The matrices are computed on the host, and are later copied to the GPU with

  gkyl_nmat_copy(up->matsdo, up->matsdo_ho);

Performing mat-mat multiplies and adding their contributions

Having constructed the scimat matrices, the application of the BC consists of

  1. Assigning the columns of the fmat matrices with entries from the donor distribution.
  2. Calling gkyl_nmat_mm to perform num_do_tot mat-mat multiplications.
  3. At the i-th cell along x, adding up the contribution of num_do(i) mat-mat multiplications, and placing that in the target distribution.

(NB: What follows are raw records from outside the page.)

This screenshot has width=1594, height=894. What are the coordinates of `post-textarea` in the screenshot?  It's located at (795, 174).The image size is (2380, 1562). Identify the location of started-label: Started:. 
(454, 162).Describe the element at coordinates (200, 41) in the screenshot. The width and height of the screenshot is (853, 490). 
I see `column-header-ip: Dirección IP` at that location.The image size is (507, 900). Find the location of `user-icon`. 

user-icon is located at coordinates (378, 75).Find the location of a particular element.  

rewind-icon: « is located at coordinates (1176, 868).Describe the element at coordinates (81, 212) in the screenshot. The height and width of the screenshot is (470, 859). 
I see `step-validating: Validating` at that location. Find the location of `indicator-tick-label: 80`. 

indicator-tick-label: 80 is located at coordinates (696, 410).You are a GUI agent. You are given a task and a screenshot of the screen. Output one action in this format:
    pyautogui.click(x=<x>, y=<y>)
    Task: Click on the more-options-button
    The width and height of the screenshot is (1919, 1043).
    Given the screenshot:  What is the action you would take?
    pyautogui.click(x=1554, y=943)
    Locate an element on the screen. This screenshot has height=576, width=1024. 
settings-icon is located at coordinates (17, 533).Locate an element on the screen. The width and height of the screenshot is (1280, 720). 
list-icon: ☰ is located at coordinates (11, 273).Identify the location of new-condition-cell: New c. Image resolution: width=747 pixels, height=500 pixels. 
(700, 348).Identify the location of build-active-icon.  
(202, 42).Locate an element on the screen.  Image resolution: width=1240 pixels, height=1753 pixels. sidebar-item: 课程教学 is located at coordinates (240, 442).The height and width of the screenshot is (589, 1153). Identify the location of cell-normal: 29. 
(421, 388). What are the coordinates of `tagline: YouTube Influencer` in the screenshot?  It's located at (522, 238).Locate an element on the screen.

Step 1 uses an index map from the donor distribution to the columns of the fmat matrices (num_numcol_fidx_do). Step 2 uses a black-box N mat-mat multiplication function. And step 3 uses an index map from the result of a mat-mat multiplication, to the target distribution (num_numcol_fidx_tar).

Possible improvements

  1. Presently the BC is applied using volume expansions. We could instead evaluate f at the surface and use surface expansions. This would reduce the number of rows in the matrices by 2X, and thus would reduce the number of FLOPS by at least 4X I think (mat-mat multiplication is an N^2.4 - N^3 operation).
  2. I believe gkyl_nmat_mm is still creating a CUBLAS handle every time. We need to change it so it only creates it once.
  3. We are allocating quite a bit of memory to create fmat, i.e. an num_do_totNyNvparNmuncomp chunk of memory, which is somewhere between a 4D and a 5D distribution. It might be advantageous to find a away to reduce this memory need.
  4. The construction of scimat has a bit of repetition now that all scenarios are treated with variable y limits. We should look into writing this even more modularly with less repetition. But we may also not want to do this until we've done some simulations and know the present approach is robust.
  5. If after having done some simulations we find that the current implementation is robust enough, we could remove the 2 unused kernels and simplify some of the kernel-related code.
tnbernard commented 3 months ago

I support finding a way to reduce the memory, since @manauref mentioned in the GK meeting today that high resolution LAPD simulations are approaching a memory limit. This will undoubtedly be exacerbated in shaped geometry and if neutrals/impurities are included.

Which 2 kernels are not used that you reference in improvement no. 5? Do you mean that at the sub-cell integral calculation, where 3 kernels were needed, now only one is necessary?

manauref commented 2 months ago

Reducing the memory footprint of TS BCs will not improve our ability to run bigger (clopen) sims on GPUs, because it's the difference between ~5 distributions or 6 (so only a 16.67% footprint). What we really need is parallelization in other dimensions, or a refactoring of many other parts of the code so we allocate fewer arrays.

In g2 there were 3 kernels:

tnbernard commented 2 months ago

Thanks for clarifying.

ammarhakim commented 2 months ago

Closed as this work is complete. Nice job, @manauref!